[STATED PROBLEM]
Pull from the material below, unchanged, the lines from the one containing "The image size is (795, 582)." up to and including the one containing "pyautogui.click(x=749, y=130)".

[DATA SUPPLIED]
## BEGIN

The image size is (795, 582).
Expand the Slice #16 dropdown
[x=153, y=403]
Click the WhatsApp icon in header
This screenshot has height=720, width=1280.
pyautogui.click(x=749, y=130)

## END
## BEGIN

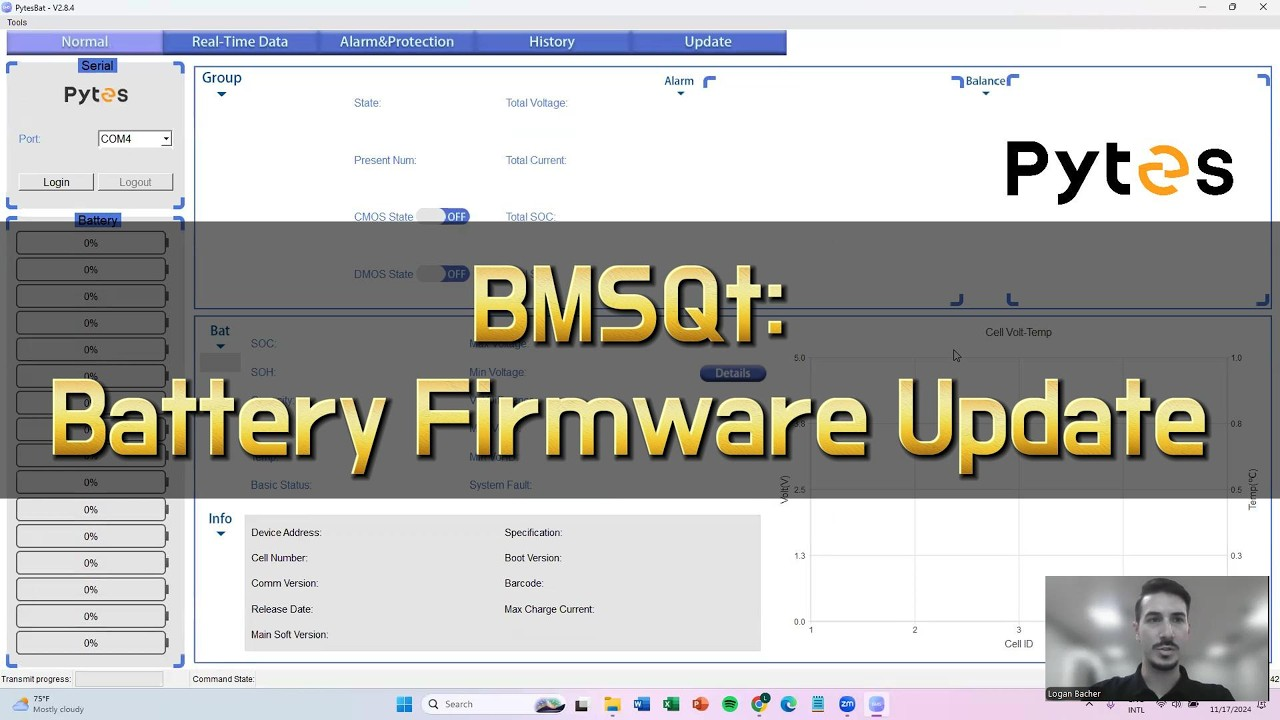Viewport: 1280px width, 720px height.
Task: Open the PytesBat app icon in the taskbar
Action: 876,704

## END

[ANSWER TO THE EXERCISE]
The image size is (795, 582).
Expand the Slice #16 dropdown
[x=153, y=403]
Click the WhatsApp icon in header
This screenshot has height=720, width=1280.
pyautogui.click(x=749, y=130)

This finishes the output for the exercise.